More on the Writing of Books
My last blog concerned itself with the responsibility of the author to create characters of worth. Since then I have received pithy critiques on the home front. “Why should an author have the responsibility to raise the reader’s moral standard?” asked the other half of the household. “Stendhal once said, “the novel is a mirror going down the road of life. Isn’t that what it is about? What about anti-heroes? Is your approach not too simplistic?” Well, no, I think, because if you go down the road of life in your story, as Stendhal does, then you, as the writer, always come to the cross-road where you have to make a moral decision. You can either allow the louse of a being in your story get away with murder, indulging in psychological excuses for his passion to hurt and maim, while glowing with perverted excitement, or you can allow the creep to fall into the hands of righteousness, ending the story with a grand vision of evil exterminated.

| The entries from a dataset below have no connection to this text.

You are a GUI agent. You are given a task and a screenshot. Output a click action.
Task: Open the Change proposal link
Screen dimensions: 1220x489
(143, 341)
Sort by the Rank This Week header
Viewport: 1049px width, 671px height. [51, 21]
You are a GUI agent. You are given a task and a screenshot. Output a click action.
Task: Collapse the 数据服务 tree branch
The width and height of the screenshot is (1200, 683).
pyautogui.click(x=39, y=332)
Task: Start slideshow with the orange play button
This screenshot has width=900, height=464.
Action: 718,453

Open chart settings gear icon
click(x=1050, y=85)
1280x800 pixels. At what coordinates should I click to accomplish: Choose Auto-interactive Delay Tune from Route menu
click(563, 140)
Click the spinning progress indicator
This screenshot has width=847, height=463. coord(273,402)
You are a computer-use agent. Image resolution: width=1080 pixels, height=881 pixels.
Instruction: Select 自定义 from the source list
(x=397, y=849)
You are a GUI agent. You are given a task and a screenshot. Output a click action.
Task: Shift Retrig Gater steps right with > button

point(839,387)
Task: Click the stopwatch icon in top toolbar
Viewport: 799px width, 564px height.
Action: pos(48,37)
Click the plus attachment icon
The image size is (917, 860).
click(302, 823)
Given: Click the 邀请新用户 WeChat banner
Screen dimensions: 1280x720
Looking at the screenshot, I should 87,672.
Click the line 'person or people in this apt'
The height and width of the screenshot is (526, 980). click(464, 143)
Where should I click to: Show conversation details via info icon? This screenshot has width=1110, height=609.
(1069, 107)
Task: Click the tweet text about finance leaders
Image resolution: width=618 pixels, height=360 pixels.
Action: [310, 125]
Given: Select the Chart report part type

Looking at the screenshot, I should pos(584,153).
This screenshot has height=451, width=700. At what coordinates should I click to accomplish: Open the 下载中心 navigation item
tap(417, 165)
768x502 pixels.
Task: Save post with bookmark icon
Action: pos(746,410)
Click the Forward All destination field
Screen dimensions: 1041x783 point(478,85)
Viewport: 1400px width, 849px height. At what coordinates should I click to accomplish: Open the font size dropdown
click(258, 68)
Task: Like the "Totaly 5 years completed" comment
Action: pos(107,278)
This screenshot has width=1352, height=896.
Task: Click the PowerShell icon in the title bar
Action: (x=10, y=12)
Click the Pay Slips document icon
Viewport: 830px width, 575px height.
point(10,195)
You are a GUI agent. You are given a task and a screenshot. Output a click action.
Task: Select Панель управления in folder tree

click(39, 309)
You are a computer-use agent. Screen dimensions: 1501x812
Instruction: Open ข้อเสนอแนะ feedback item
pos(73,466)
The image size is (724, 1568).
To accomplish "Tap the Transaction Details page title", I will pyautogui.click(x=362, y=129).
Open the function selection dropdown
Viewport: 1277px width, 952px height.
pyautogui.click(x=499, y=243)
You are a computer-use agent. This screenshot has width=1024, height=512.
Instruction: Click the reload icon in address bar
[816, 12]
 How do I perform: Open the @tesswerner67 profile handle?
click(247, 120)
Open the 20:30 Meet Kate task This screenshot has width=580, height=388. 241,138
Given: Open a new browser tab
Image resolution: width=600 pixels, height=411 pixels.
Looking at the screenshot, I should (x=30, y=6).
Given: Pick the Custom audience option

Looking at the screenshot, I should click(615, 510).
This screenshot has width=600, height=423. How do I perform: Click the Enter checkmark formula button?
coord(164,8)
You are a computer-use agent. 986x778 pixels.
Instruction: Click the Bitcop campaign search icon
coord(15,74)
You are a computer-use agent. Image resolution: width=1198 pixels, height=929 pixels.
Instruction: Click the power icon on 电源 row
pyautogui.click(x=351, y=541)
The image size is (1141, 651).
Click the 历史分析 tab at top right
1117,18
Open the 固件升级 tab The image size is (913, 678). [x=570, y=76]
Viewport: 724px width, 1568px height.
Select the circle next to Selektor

As to anti-heroes, some authors, whose works I truly enjoy, had anti-heroes, upon whose despicable deeds and characters, very funny, hilarious moralizing occurred. (I am thinking of the Flashman series by George McDonald Fraser and the German Till Eulenspiegel.) These are great works, teaching moral conduct by showing asocial behavior in the anti-hero, who is doing really well, and then, wittily and sarcastically condemn him by exposing his flaws and schemes.
So, in the end, what it comes down to is this: Do I have the moral obligation to moralize or am I free to write, uplifting immoral heroes as in the school of hedonism? Hugh Heffner is a great example of the genre. I believe, in the end, every author stands for his works. If, for example, a writer believes that a pimp selling under-aged girls is doing nothing wrong, then he/her will defend this point of view. I have come across this type of writing in the novels of J.M. Coetzee, who was awarded the 2003 Nobel Prize in Literature. In one of his books, I think it was Disgrace, I read several and can’t be sure at the moment, he writes about the rape of a lesbian woman by several black men. He handles the entire occurrence rather matter of fact. It was, after all, just a release of pent up anger against the white oppressors and, therefore, just tit for tat. That the woman’s car is stolen, her dogs, source of her business, are killed and her property usurped by the rapists—it all seems to matter little—no moral outrage there. After all, the lesbian now carries the rapist’s child—the bridge to the new future of the country. In all of this Coetzee seems to forget that Nelson Mandela had called for forgiveness, for a higher moral road than the one often trod by the Boers and other whites. And he forgot, in my opinion an important tenet, “two wrongs never make a right,” although he makes it seem to be so.